Praça à cunha! Assim dá gosto! |
Prémio de bravura para Joaquim Brito Paes e de apresentação para Passanha - e todos estiveram de acordo! |
Miguel Alvarenga - A Feira do Toiro-Toiro em Alcochete teve ontem a segunda corrida, o tradicional Concurso de Ganadarias, depois da noite mágica e verdadeiramente épica de Francisco Palha na sexta-feira com seis toiros (de verdade e emoção) da ganadaria Palha. E o ciclo prosseguiu em ritmo de muito nível e de um entusiasmo incrível por parte do público. Ontem foi mais uma grande tarde de toiros em Alcochete!
A praça registou uma enchente e um ambiente espectacular - esta é outra das praças, tenho tido sorte nos últimos tempos (Ilha Terceira, Paio Pires, Abiul e agora Alcochete), onde a Festa nunca acabará. Não só "porque sim", mas muito em particular pela seriedade dos promotores das corridas na cuidada e rigorosa montagem dos cartéis, apostando em elencos atractivos e em toiros de verdade, não naqueles que dão sono e retiram todo o perigo e todo o risco que uma corrida deve ter...
Se em todas as praças, até na que já foi primeira do país, as corridas fossem como estas duas de sexta-feira e de ontem em Alcochete, outro galo cantaria na nossa Festa. A Feira do Toiro-Toiro está a ser, esta semana, a grande capital do glamour e do esplendor da arte tauromáquica.
Arena emblemática e praça bastião do sempre lembrado "Nené", a bonita e acolhedora pracinha de Alcochete (pequena nas dimensões, gigante no significado que tem nos nosso panorama taurino, onde continua a ser um dos palcos mais importantes) é, desde a sua morte, gerida por seus filhos Margarida e António José, que não me canso de aplaudir porque tiveram valor e souberam continuar o trabalho e a história ali escrita por seu pai, honrando e enaltecendo todos os princípios que o nortearam em vida e dele fizeram, para todo o sempre, um dos mais prestigiados empresários taurinos de Portugal.
O Concurso de Ganadarias de ontem ficou marcado, como sempre acontece, pela seriedade e pela emoção transmitida pelos seis toiros que sairam à praça fazendo justo à designação desta feira taurina, a do Toiro-Toiro.
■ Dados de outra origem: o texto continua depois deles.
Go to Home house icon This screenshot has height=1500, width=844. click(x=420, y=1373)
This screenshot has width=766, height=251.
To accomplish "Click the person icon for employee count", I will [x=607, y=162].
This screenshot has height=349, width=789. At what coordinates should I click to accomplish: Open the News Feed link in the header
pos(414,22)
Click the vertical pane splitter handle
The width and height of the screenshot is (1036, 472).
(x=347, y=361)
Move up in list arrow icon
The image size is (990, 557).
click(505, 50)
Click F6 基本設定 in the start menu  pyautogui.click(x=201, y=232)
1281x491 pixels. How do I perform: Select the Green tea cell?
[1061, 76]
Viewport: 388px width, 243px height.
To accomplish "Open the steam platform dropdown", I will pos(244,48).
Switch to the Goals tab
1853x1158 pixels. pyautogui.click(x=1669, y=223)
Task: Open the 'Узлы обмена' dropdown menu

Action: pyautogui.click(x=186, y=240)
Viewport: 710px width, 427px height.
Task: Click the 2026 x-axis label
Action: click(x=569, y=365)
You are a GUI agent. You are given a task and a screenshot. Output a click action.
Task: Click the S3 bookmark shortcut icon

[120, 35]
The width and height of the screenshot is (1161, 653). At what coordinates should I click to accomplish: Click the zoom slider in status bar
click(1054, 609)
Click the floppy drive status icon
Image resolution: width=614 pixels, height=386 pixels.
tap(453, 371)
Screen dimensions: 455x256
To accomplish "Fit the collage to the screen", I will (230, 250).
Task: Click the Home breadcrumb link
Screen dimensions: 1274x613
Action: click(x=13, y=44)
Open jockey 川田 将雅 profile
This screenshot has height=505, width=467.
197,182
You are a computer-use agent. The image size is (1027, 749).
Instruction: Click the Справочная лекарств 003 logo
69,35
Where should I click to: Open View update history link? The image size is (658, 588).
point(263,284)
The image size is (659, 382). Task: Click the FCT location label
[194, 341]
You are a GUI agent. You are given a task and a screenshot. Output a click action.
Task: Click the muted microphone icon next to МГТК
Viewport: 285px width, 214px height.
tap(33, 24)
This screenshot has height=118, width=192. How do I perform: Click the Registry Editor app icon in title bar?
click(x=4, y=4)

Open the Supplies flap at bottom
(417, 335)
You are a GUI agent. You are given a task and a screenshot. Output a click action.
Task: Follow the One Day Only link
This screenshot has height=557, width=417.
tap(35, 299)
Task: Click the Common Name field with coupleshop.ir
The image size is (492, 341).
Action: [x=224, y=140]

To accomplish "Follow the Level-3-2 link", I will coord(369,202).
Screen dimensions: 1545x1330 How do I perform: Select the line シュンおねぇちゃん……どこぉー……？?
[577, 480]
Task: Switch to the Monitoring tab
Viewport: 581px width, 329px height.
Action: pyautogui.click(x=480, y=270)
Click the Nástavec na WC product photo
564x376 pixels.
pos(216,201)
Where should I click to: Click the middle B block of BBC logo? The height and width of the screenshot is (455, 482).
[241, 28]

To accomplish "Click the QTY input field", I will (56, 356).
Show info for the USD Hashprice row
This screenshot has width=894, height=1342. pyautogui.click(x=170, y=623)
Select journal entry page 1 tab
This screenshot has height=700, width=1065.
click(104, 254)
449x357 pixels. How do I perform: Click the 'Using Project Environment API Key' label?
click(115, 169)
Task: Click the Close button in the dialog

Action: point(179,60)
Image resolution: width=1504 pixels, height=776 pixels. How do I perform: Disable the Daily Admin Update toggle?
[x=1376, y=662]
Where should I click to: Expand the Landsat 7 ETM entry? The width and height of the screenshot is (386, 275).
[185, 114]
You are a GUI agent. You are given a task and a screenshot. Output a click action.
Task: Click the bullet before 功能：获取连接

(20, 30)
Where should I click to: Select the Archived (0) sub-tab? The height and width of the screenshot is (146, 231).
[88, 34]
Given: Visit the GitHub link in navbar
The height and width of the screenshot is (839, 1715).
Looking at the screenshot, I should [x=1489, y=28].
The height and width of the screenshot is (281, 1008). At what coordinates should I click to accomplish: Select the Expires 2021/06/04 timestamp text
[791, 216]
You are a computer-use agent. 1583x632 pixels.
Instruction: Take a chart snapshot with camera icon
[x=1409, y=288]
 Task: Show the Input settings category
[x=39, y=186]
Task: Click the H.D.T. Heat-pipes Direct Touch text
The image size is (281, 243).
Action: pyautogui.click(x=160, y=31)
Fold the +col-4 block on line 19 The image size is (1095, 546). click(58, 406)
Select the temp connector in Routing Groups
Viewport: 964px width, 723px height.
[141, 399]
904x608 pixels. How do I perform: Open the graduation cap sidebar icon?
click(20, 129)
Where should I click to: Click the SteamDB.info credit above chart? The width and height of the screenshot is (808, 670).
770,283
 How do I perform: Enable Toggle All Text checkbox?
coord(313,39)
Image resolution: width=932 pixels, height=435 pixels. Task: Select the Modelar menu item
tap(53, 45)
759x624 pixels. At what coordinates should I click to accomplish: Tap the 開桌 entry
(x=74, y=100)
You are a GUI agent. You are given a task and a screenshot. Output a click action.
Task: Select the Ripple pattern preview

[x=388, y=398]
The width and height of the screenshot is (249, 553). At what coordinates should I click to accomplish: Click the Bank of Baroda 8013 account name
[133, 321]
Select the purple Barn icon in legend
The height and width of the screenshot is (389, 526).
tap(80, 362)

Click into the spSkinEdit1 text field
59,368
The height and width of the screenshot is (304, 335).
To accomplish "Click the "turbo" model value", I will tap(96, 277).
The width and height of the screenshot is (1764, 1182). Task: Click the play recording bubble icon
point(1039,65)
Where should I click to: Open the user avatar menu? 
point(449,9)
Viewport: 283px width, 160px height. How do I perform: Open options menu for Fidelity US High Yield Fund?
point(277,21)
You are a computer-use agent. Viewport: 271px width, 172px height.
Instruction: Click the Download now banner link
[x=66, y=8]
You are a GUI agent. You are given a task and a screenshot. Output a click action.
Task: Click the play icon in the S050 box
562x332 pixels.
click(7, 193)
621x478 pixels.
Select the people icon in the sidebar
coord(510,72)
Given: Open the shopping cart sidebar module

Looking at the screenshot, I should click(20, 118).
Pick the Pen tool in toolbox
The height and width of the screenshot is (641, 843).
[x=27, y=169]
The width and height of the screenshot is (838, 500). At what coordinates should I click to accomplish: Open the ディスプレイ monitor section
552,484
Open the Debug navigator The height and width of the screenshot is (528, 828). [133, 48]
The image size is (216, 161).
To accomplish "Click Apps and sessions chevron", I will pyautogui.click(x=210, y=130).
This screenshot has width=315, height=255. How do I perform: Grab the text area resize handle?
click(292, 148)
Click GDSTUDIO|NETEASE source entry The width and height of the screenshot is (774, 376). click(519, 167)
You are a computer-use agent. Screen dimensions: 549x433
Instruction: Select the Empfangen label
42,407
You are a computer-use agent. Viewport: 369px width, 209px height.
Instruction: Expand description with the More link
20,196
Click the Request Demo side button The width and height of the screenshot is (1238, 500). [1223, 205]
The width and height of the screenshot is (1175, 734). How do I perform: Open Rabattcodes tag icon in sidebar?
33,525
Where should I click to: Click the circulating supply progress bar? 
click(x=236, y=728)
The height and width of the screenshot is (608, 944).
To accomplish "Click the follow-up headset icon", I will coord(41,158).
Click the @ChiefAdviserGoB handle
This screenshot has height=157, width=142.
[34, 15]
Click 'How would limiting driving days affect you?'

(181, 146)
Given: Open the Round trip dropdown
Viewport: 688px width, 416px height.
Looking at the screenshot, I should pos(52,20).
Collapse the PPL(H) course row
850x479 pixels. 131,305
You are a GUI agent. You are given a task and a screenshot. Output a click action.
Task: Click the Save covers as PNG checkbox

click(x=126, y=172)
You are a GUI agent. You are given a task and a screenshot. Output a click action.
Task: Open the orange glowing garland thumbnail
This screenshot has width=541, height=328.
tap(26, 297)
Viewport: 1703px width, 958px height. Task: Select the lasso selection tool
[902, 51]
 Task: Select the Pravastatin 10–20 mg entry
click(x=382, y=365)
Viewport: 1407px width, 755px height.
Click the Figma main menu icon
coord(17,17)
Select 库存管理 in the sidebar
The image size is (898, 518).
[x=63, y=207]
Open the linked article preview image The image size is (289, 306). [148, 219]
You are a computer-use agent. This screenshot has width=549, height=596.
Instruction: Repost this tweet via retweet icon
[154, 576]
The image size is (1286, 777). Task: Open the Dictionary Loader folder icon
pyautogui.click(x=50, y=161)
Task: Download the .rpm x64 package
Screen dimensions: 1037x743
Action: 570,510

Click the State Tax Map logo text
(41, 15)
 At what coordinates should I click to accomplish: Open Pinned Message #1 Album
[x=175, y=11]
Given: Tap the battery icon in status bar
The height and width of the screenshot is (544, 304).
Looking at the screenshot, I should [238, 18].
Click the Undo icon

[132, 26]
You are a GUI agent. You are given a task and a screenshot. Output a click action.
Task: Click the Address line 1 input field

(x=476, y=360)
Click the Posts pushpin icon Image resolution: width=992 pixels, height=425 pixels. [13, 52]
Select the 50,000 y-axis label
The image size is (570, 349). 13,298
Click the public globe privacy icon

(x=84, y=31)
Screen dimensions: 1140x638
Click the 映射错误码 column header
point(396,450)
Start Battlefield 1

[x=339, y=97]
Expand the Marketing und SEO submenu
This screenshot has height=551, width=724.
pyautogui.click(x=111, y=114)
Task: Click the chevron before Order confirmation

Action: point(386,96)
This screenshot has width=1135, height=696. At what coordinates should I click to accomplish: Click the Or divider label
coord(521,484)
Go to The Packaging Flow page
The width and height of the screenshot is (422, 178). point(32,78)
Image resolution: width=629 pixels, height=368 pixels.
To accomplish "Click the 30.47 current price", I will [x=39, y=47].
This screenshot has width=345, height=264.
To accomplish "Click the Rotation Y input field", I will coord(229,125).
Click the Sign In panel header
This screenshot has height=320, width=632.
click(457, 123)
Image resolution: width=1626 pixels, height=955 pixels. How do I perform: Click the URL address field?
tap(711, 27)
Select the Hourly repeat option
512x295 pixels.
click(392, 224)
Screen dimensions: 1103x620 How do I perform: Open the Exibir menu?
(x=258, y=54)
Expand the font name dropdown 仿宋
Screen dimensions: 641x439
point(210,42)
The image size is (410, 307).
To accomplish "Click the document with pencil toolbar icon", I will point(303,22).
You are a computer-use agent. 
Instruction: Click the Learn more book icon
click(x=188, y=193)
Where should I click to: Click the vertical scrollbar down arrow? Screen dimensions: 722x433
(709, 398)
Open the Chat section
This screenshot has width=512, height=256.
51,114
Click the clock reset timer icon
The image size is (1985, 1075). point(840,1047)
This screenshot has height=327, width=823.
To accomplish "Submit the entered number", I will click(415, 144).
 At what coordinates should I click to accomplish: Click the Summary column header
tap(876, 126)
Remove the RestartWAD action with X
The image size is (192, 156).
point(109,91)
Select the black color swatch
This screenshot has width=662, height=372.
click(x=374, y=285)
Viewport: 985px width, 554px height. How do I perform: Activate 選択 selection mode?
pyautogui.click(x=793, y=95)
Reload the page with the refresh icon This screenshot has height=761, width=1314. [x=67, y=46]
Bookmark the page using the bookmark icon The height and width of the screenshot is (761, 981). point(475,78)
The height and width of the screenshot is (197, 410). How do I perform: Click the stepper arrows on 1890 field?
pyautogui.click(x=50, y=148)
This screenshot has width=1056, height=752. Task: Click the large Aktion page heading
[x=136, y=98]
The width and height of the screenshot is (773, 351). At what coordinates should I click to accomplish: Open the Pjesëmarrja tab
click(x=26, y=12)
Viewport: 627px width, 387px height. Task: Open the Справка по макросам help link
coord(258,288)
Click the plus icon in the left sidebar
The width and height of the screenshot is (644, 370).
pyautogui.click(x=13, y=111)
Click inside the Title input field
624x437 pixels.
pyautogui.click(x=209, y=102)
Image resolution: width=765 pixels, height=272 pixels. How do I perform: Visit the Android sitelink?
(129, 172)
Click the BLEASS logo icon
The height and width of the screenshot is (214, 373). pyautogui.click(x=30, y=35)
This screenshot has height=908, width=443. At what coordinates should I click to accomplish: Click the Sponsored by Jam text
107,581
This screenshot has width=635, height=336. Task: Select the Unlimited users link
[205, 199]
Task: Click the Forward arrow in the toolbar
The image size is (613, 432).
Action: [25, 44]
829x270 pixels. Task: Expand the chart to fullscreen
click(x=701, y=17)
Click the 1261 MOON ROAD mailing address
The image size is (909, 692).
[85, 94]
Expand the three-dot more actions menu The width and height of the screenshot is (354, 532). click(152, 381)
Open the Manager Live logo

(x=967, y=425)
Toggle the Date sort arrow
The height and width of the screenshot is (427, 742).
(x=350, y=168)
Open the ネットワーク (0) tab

Lidaram-se, por esta ordem, exemplares de Conde de Murça (um toiro com pata e com transmissão, que evidenciou bravura), Fernandes de Castro (um toirão com... 700 quilos, jabonero, de apresentação notável, mas que, apesar dos quilos, não fez mal a ninguém, à semelhança do que acontecera já em Vila Franca com outro pesadíssimo irmão; andou com nobreza durante a lide e foi pelo seu caminho, sem maldade, para o forcado); de Ascensão Vaz (o toiro seleccionado partiu um corno nos currais e, em vez de ser substituído pelo sobrero, que era a solução lógica, foram ao campo buscar outro toiro da mesma divisa, acabou por vir um que não estava no programa, sem grande qualidade, era apena um toiro bonito, jabonero também); de Ribeiro Telles (este muito na linha dos manos que não assustaram ninguém na capital, andou certinho e pelo seu caminho, sem exigir, sem muito transmitir, servindo...); de Joaquim Brito Paes (um toiro de bandeira, bravo, de comportamento excepcional, a reafirmar o grande momento que atravessa esta ganadaria); e de Passanha (toiro muito na linha desta triunfadora ganadaria, com imenso trapio e apresentação aplaudida, que teve comportamento de bravo e transmitiu emoção).
O júri do concurso foram os próprios ganadeiros e os prémios foram atribuídos, com a total concordância do público, sem um único protesto, aos toiros de Joaquim Brito Paes (bravura) e de Passanha (apresentação). Fernando Pinto, Presidente da Câmara de Alcochete, desceu à arena para presidir à cerimónia de entrega dos prémios.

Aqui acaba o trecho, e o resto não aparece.